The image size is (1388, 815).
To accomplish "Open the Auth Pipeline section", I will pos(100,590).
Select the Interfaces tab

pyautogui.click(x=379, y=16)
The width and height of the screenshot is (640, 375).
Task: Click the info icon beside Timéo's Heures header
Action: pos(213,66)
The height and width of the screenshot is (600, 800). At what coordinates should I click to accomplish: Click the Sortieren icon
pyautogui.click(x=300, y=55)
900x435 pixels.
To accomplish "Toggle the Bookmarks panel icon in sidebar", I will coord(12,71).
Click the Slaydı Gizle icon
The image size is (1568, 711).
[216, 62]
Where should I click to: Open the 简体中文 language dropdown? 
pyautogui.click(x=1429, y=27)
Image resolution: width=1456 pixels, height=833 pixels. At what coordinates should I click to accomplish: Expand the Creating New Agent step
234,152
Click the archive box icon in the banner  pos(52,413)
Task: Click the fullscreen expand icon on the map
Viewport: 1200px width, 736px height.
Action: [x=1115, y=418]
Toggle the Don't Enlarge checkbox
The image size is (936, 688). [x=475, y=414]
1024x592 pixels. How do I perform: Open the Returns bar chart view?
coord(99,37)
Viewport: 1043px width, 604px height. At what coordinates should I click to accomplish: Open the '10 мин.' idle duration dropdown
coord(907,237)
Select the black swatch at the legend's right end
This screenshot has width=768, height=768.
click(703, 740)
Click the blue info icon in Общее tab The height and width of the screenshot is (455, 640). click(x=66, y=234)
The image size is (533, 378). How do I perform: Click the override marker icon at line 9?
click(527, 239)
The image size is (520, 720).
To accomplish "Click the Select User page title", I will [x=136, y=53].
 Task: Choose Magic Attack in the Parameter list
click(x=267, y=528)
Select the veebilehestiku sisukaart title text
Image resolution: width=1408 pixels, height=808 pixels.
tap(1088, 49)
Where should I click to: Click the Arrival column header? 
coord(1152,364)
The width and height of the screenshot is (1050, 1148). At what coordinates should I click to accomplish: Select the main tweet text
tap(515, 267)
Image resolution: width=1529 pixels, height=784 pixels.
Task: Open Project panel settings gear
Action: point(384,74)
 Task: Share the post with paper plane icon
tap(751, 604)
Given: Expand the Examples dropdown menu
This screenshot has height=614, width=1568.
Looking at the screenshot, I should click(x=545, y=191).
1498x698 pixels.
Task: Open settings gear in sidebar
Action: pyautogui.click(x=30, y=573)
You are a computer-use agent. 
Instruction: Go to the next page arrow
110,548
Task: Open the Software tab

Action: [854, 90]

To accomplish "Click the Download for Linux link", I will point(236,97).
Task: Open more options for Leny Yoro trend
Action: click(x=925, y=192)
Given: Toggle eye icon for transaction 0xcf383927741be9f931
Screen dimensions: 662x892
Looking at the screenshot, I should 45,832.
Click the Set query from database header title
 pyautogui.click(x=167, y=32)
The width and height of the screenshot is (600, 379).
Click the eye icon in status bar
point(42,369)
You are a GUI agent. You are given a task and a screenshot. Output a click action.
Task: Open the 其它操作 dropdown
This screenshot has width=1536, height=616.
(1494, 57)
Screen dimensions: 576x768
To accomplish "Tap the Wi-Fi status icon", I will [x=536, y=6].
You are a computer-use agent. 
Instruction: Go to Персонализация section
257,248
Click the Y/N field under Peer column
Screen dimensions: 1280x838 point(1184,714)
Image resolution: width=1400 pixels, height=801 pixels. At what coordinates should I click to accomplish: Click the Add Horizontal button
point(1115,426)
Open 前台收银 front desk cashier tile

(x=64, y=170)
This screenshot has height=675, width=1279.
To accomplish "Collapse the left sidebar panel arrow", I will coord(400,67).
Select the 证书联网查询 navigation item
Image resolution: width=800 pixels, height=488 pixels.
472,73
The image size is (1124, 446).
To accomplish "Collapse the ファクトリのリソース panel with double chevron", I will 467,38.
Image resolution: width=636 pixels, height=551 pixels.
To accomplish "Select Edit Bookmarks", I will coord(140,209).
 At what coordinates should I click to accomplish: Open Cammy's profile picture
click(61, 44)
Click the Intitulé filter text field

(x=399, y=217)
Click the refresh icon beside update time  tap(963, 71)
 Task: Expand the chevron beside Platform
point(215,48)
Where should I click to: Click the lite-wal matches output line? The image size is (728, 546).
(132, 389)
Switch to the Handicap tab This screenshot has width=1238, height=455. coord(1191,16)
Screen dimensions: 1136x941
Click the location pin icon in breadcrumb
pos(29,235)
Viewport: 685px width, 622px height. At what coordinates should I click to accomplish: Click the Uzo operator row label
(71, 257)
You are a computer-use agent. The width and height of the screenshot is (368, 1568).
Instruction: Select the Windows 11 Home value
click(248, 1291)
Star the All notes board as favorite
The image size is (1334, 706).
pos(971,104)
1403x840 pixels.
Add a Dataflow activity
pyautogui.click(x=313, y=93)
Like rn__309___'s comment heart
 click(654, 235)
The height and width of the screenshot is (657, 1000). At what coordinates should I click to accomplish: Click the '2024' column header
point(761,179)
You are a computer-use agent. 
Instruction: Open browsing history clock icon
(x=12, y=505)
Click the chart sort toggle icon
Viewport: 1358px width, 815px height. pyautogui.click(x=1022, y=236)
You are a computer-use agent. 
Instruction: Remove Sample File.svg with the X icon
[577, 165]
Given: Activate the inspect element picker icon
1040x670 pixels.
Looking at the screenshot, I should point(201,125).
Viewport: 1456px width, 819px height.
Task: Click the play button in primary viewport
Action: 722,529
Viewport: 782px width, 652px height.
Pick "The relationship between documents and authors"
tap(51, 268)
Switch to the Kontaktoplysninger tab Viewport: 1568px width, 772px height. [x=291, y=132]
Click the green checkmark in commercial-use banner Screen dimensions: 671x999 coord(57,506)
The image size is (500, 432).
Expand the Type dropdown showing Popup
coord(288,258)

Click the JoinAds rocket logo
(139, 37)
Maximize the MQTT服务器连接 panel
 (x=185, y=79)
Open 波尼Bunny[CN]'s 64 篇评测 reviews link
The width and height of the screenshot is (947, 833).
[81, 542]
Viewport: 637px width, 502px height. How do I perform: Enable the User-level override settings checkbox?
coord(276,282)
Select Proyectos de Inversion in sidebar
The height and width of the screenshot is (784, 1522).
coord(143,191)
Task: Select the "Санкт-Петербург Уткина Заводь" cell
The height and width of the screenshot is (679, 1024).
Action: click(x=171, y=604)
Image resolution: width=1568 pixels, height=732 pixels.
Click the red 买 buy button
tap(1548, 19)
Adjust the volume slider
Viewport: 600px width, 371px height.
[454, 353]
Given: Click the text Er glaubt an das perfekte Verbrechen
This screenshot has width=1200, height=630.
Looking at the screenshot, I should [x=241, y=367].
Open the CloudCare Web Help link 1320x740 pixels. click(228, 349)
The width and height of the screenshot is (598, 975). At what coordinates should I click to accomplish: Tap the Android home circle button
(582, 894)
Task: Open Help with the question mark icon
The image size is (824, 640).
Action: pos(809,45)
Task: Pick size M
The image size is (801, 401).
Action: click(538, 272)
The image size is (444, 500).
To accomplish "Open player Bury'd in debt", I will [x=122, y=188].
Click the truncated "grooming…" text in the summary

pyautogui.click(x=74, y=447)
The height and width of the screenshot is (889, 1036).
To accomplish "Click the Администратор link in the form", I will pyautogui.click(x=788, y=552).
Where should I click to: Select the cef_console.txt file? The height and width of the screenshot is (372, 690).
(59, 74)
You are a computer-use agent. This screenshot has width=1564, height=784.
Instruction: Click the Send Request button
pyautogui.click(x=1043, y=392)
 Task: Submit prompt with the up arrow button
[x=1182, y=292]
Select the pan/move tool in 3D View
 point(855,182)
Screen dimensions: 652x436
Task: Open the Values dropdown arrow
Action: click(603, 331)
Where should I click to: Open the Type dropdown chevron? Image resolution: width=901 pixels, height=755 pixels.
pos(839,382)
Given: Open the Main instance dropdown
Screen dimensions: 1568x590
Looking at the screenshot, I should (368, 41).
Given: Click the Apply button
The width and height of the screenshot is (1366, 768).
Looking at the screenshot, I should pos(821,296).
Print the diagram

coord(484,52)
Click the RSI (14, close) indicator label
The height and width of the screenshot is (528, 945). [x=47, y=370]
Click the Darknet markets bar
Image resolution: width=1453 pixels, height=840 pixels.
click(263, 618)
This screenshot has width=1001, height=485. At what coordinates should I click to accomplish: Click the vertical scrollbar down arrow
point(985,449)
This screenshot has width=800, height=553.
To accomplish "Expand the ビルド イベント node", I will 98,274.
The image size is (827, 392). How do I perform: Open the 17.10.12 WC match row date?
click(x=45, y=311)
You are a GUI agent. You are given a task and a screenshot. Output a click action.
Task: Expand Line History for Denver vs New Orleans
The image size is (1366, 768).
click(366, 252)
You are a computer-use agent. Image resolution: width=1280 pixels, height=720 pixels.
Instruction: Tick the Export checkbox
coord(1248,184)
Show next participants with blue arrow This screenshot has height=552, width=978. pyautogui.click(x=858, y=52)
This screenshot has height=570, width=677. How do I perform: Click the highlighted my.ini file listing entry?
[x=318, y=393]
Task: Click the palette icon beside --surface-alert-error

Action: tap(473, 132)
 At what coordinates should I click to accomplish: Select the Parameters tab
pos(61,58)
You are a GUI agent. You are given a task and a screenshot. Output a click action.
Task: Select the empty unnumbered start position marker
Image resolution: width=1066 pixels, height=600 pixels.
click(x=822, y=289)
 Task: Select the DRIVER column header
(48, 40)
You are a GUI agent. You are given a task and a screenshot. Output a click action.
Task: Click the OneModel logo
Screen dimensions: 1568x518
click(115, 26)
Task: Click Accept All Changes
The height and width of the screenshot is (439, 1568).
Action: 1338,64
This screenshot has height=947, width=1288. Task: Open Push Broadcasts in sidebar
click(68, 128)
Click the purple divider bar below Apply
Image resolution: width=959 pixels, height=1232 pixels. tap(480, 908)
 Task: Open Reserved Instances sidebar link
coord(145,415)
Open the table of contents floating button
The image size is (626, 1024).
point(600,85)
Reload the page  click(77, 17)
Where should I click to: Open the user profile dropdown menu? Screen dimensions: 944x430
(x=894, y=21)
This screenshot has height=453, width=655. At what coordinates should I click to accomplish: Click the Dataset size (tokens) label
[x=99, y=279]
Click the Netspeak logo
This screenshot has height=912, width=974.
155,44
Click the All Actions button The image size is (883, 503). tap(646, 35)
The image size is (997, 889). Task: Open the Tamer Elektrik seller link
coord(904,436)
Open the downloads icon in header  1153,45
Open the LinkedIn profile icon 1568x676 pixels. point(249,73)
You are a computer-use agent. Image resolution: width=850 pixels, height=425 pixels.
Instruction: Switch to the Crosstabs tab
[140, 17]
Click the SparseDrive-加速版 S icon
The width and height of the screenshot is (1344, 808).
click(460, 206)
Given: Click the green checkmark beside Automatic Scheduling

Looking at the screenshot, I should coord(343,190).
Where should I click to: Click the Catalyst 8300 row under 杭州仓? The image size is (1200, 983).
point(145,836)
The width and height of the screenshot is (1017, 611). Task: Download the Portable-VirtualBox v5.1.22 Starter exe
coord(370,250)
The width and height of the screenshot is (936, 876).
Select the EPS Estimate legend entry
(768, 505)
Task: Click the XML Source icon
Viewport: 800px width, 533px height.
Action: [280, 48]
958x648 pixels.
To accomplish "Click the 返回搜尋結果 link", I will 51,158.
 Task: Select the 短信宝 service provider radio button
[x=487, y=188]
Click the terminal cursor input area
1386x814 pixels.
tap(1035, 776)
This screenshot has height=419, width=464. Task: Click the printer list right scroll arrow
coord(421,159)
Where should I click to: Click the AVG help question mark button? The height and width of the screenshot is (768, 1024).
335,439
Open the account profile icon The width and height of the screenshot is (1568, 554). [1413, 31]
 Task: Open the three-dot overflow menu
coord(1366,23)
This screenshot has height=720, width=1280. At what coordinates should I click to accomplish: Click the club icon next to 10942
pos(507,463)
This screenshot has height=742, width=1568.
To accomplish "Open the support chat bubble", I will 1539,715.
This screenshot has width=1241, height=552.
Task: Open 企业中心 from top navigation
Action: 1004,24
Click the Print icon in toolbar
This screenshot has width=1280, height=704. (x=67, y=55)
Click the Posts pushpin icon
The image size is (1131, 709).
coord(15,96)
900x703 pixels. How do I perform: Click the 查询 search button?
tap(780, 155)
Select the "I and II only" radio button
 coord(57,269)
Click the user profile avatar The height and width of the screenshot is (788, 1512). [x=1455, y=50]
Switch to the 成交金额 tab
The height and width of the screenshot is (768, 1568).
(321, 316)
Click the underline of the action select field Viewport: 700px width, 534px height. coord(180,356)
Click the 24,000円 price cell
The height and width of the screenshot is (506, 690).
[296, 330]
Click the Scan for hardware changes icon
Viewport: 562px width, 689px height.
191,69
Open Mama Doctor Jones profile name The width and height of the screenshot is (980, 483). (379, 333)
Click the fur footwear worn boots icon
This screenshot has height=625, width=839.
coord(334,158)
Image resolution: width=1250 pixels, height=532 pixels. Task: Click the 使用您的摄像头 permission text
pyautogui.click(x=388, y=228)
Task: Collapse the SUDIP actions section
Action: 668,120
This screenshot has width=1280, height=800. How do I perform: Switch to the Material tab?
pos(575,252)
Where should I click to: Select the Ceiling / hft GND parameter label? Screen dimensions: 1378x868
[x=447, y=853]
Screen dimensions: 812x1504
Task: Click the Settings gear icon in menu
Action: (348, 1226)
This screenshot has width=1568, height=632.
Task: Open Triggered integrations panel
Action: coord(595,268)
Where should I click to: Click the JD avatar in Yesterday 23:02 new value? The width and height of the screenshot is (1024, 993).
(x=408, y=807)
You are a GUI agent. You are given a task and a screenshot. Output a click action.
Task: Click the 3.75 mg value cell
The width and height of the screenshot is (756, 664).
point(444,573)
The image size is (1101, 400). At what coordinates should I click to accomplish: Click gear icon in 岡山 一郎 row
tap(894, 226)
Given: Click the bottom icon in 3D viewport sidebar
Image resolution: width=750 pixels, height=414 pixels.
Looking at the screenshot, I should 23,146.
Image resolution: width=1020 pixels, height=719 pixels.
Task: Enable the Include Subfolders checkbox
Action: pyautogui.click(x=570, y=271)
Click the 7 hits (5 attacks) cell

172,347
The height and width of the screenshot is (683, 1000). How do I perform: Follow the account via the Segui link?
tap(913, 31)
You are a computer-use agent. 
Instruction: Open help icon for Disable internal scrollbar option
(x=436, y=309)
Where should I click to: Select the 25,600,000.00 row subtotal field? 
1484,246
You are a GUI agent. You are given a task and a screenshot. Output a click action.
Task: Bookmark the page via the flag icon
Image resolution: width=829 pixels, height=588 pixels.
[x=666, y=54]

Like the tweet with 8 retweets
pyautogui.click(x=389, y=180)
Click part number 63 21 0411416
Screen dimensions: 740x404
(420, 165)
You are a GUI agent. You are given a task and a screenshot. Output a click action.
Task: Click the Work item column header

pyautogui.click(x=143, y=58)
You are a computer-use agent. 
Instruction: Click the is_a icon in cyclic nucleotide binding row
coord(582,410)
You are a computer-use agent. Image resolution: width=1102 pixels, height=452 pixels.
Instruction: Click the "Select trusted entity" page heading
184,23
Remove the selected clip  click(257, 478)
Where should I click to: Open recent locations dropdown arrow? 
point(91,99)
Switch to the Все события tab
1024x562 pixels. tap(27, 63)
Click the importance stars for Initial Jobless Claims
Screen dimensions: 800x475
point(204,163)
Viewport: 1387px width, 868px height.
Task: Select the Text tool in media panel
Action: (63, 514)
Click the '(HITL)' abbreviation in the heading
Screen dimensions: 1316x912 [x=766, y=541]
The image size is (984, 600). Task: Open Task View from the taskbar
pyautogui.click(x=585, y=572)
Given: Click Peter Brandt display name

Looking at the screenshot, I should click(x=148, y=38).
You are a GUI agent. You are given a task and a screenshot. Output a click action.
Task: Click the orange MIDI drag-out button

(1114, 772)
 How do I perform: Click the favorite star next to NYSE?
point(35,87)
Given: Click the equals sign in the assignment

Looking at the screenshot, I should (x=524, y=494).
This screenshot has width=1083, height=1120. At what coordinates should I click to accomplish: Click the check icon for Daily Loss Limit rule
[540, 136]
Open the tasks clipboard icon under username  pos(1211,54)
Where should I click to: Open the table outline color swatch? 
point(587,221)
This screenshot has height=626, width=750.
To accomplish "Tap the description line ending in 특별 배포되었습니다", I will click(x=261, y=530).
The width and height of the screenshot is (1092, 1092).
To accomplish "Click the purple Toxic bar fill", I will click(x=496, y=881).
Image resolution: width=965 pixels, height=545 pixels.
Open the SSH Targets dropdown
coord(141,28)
※
§ What you should do: Nothing but a number is expected: the count of lines in the data that include the word "Bookmarks".

§ Answer to the problem: 2